The Orpen, billed as the highlight of the day, failed to find a buyer during the sale, but was sold afterwards to an anonymous buyer for just over €1m. Overall, the sale of Irish art yesterday realised €4,943,715.
The international market for Irish art remains rock solid, though highly discriminating. The reality is that most of the pictures which did not sell failed the quality test that the very top levels of the market represented in these annual London sales demands. Top names on the unsold list included Orpen, O’Conor and le Brocquy.
The main record breaker yesterday was 18th century artist George Barret whose mountainous wooded landscape with figures made £320,000.
It went to a private Irish collector and was the top price of the day.
There was a new record for a Sean Keating, whose Feast of Bridget made a hammer price of £120,000.
Other records were set by a garden painting by former RHA president Thomas Ryan which sold for £6,500, and a polished bronze reclining bodyscape by Rowan Gillespie, which sold for £16,500.
Other sales included:
George Barret’s landscape (£365,650 with buyers premium included).
John Lavery’s Spanish Coast from Tangier (£251,650 including premium).
Jack Butler Yeats’s The Nimrod of the Railway Train (£251,650)
Walter Osborne’s Return of the Flock (£195,650)

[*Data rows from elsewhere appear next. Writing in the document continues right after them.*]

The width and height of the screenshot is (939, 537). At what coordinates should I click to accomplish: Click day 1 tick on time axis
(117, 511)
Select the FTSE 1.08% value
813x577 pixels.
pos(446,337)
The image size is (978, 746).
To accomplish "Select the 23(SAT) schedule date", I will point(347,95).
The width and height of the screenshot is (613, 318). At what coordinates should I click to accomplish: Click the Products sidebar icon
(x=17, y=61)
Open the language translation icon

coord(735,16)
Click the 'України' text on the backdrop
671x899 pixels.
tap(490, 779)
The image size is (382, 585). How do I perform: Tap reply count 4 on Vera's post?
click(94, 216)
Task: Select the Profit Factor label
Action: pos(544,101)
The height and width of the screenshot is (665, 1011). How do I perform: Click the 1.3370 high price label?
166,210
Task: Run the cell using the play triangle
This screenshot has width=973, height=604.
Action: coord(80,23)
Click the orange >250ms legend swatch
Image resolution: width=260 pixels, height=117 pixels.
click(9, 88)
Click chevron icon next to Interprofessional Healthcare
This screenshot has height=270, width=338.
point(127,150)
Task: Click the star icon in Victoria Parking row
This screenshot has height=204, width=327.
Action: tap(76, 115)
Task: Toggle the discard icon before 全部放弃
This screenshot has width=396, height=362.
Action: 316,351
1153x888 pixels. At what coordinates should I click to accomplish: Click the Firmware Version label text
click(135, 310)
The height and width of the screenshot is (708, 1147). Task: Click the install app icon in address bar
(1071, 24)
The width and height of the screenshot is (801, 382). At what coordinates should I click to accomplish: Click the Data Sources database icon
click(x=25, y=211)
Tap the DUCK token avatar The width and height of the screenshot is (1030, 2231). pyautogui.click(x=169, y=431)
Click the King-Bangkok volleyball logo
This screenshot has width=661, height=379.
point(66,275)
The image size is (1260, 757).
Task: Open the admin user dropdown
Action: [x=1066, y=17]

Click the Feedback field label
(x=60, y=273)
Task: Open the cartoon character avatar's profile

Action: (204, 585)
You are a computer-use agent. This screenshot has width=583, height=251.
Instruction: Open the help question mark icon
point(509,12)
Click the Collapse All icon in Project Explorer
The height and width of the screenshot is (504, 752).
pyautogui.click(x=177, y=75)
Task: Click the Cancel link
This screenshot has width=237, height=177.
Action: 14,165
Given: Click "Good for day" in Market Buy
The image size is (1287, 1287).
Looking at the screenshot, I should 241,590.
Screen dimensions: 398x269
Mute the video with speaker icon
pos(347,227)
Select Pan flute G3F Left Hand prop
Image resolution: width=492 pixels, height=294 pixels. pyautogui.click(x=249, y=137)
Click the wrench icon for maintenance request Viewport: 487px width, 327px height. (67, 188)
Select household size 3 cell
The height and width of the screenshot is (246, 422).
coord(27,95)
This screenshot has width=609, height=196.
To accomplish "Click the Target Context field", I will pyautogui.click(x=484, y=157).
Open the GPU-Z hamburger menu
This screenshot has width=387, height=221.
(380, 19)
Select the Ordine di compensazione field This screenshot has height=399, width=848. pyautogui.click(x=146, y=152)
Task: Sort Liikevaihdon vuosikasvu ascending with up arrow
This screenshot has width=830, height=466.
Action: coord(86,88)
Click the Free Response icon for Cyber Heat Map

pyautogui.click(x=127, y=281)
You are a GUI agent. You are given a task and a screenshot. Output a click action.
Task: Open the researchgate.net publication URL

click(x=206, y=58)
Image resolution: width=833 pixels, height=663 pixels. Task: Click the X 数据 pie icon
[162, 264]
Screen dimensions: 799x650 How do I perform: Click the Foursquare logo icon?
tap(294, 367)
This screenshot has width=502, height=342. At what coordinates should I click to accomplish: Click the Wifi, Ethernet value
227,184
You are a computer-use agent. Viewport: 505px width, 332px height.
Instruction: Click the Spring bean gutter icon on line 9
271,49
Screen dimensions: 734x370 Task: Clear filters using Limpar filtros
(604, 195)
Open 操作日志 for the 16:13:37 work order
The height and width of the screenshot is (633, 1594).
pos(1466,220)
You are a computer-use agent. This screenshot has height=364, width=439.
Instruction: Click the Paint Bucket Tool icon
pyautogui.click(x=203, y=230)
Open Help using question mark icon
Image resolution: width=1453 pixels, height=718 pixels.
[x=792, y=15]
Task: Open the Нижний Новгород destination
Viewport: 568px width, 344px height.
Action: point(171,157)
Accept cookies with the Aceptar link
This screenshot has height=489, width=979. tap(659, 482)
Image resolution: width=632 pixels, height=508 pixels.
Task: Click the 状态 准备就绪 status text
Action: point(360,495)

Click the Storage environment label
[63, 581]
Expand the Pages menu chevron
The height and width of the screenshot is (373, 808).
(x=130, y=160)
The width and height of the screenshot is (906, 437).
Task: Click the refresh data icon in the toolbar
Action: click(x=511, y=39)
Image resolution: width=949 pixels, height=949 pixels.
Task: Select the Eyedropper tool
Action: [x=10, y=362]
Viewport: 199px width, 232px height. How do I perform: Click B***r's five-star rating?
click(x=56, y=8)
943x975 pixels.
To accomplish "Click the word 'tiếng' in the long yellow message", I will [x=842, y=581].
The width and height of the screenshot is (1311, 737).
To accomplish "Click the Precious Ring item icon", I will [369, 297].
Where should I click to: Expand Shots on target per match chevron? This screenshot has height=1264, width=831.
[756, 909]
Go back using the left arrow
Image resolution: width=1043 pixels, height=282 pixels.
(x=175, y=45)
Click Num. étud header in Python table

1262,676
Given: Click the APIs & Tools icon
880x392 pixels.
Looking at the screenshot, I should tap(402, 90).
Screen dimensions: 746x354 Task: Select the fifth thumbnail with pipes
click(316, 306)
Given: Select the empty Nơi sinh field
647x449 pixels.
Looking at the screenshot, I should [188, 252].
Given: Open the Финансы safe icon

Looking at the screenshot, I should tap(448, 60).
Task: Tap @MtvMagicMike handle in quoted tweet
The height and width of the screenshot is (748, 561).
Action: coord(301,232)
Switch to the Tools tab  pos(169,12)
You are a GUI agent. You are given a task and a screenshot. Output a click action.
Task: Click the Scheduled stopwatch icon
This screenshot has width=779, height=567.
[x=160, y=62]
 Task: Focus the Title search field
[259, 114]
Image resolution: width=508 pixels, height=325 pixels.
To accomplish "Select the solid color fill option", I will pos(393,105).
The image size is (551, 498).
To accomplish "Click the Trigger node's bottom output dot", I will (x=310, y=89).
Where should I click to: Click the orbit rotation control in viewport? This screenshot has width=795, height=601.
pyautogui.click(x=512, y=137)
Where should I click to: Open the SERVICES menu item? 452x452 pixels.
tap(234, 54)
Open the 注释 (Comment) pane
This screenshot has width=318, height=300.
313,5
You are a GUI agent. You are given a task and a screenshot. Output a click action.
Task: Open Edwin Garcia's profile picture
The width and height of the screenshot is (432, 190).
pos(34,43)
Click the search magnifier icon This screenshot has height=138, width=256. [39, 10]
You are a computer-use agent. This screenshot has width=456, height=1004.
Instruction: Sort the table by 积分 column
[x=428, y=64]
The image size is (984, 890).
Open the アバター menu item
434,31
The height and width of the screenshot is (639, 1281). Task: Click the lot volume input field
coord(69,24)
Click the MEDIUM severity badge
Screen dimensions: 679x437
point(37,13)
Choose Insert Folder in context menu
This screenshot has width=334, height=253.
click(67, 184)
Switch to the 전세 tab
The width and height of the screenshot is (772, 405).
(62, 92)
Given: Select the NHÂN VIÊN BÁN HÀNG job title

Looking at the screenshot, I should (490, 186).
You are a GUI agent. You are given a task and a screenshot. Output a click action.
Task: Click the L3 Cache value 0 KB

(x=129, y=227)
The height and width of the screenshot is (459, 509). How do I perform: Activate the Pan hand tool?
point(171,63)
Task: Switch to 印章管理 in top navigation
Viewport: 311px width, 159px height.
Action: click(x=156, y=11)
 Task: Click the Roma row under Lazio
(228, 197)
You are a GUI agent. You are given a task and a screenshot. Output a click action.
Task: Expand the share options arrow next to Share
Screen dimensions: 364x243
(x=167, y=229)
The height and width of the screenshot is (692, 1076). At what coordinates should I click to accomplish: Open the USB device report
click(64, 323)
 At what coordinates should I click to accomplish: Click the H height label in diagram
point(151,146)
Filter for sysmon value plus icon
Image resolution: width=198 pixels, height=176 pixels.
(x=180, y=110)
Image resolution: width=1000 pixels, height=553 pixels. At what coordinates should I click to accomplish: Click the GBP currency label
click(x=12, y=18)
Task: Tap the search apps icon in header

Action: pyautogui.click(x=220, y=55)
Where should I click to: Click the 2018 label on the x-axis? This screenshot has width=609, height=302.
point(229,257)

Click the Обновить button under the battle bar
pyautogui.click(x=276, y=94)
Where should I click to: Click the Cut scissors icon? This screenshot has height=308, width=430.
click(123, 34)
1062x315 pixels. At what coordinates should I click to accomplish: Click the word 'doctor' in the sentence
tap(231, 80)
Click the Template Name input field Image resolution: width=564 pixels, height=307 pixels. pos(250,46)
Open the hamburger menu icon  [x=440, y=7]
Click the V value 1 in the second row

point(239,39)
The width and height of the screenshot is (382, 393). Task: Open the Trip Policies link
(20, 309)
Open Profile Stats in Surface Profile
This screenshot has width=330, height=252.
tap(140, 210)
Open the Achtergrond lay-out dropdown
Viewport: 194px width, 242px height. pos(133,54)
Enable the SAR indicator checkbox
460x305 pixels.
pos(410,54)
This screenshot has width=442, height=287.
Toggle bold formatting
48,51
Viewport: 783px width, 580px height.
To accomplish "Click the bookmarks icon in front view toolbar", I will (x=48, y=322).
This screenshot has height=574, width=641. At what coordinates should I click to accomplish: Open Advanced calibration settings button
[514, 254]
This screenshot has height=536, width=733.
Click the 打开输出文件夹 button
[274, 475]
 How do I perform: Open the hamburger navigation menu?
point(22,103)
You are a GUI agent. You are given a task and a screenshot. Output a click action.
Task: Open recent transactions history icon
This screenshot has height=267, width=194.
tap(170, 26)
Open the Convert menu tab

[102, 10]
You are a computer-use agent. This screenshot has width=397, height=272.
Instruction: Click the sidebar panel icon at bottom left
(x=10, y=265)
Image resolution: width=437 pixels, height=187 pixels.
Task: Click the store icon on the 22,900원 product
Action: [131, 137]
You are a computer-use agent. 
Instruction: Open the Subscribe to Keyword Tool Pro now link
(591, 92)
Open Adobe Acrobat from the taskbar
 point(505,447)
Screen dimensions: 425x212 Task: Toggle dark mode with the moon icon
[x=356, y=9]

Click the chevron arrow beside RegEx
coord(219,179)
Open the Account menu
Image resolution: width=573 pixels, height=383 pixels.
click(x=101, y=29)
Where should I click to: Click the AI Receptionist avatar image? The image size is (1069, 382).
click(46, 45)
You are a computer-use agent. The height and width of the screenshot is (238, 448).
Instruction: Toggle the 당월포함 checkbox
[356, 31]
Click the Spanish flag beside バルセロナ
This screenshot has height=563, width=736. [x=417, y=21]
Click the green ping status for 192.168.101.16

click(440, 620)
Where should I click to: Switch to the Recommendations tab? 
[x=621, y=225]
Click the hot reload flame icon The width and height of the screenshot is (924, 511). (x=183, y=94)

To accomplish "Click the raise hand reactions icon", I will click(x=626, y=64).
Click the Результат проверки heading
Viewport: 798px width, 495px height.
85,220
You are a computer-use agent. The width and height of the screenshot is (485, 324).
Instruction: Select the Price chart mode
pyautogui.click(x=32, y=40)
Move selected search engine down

Sotheby’s sale today promises more.
It is boosted by artworks collected by Dr Michael Smurfit and acquired by Chicago venture capitalists Madison Dearborn last September when they bought the Jefferson Smurfit Group. The collection being sold today is headed by a large Orpen portrait of Mrs Evelyn St George dating from 1906. There is speculation that Dr Smurfit will buy the painting back.